Text provided
>>>>
In this research study, the activities that are taken into consideration are: walking, going upstairs, going downstairs, sitting, jogging and standing. There are two reasons why these activities were selected. Firstly, these activities are quite common, and many people perform them in their everyday lives. Secondly, these activities also involve movements of the body that take place for a considerable amount of time, hence recognizing them becomes an easy task. Moreover, most of these activities show repetitive patterns in body movements, which can make their recognition easier [12]. When the data are recorded for respective activities, the accelerometer readings (acceleration values) are recorded in the three axes, viz., x-axis, y-axis and z-axis. For this study, the horizontal motion of the subject’s leg is captured in the x-axis. The upward and downward motion of the body is captured in the y-axis. Lastly, the forward motion of the subject’s leg is captured in the z-axis.

Figure 2a–f shows six plots for each activity performed by a typical human subject who had participated in the experiment. Before depicting the accelerometer values of the three axes in their graphical forms, a check for null or missing values was performed. It was found that there were no null values in the reading, thus ensuring that the data are well-filtered before representation. Every plot consists of three subplots representing acceleration values concerning the x, y, and z-axis. As mentioned before, the data are recorded at a frequency of 20 Hz, i.e., 20 samples per second. As only 180 records are considered from the beginning, each plot illustrates an interval of 9 s for the respective activities (calculation: 0.05 ∗ 180 = 9 s). It could be observed that sitting and standing activities as seen in Figure 2e,f, respectively, do not display recurring behaviour but do possess distinguishing patterns with respect to points on the x, y and z axes. In contrast, the rest of the four activities (Figure 2a–d), which involve carrying out repeated motions, do show recurring patterns in the plots. An important aspect of the plots in Figure 2 that should be noted is that the values of the y-axes have the highest magnitudes of acceleration compared with other axes. This is because of Earth’s gravity, which causes an acceleration of 9.8 m/s² towards the centre of the earth. Due to this, the accelerometer measures 9.8 m/s² in the direction of the Earth’s centre.
<<<<
Dataset excerpt
>>>>
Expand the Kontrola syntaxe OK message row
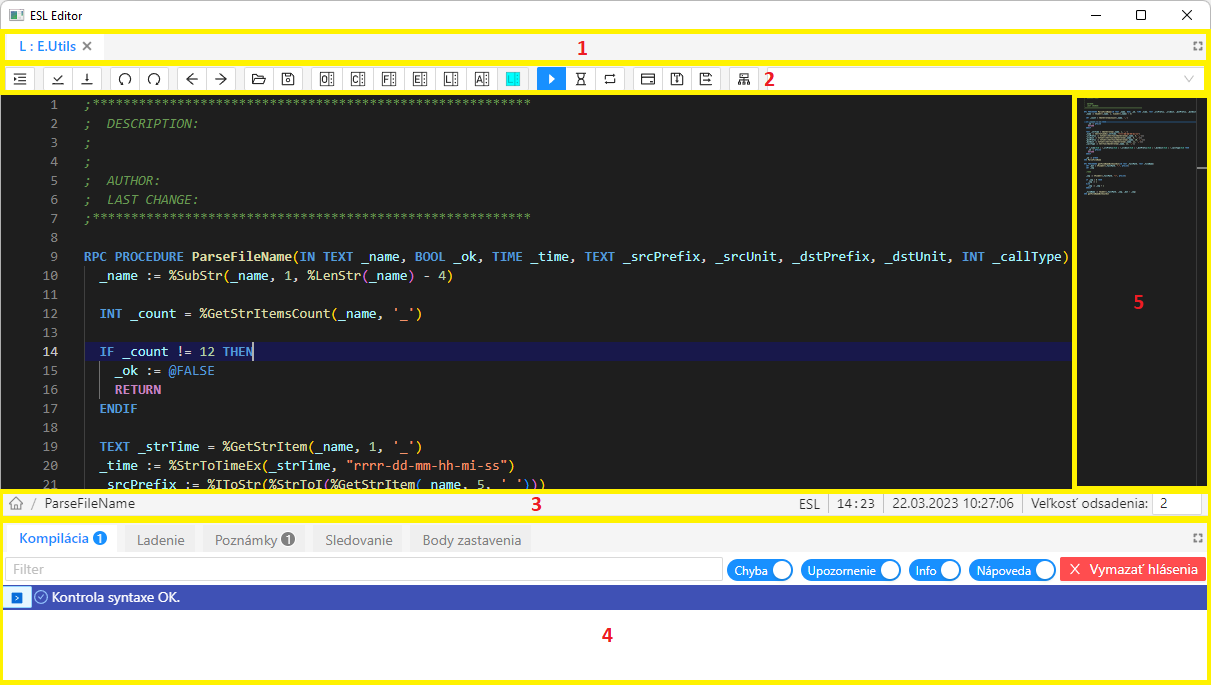This screenshot has width=1211, height=685. [17, 597]
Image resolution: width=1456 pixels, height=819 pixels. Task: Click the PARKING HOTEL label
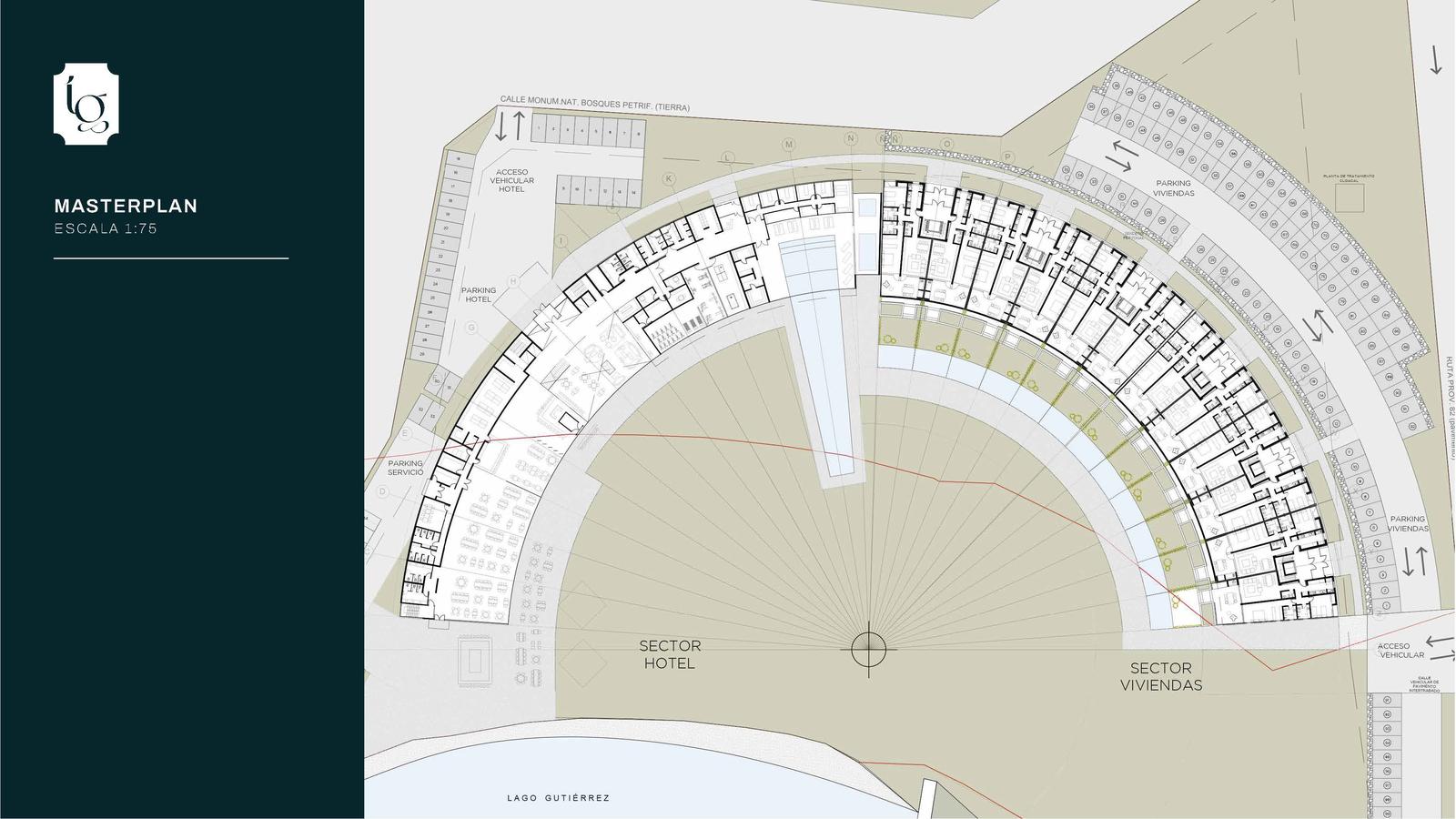tap(479, 295)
<<<<
Continue the passage above on recognizing human activities from accelerometer readings, starting right after its final sentence.

Result for this task
The approximate periodic patterns for the activities shown in Figure 2a–f show a relationship between time and accelerometer reading values. Additionally, as per expectation, standing and sitting activities have constant acceleration values when there is a negligible motion before and after sitting or standing. The plot for walking shown in Figure 2a shows more variations and many peaks as it involves more motion. The distance between two consecutive peaks on the y-axis and z-axis represents the time taken by the subject to perform a stride while walking. The adjacent values of the x-axis plot are lesser in magnitude comparatively and display the peaks in association with the remaining two axes. For jogging activity (Figure 2d), similar trends such as walking are seen for the data related to the y-axis and z-axis. Nonetheless, the extent of magnitudes of acceleration on the y-axis is more than that present in walking, with an observable shift in the negative direction. Additionally, it can be observed that jogging involves comparatively more variation and higher frequency due to repetitive motions of the body.

For downstairs, as seen in Figure 2c, each small peak in the y-axis plot indicates that the subject is going down by one stairstep. Similarly, the z-axis values show that the subject is moving down each stair, but with acceleration in the negative direction. Next, the x-axis plot displays a progression of small peaks in a semi-regular fashion, wherein the acceleration is wavering between positive and negative magnitudes. For upstairs (Figure 2b), there is a sequence of semi-regular peaks in the x-axis with greater magnitudes initially. In the y-axis, the peaks are occurring in regular intervals. The z-axis data have slightly spaced peaks, which shows that the subject takes a longer time to climb upstairs in comparison with downstairs.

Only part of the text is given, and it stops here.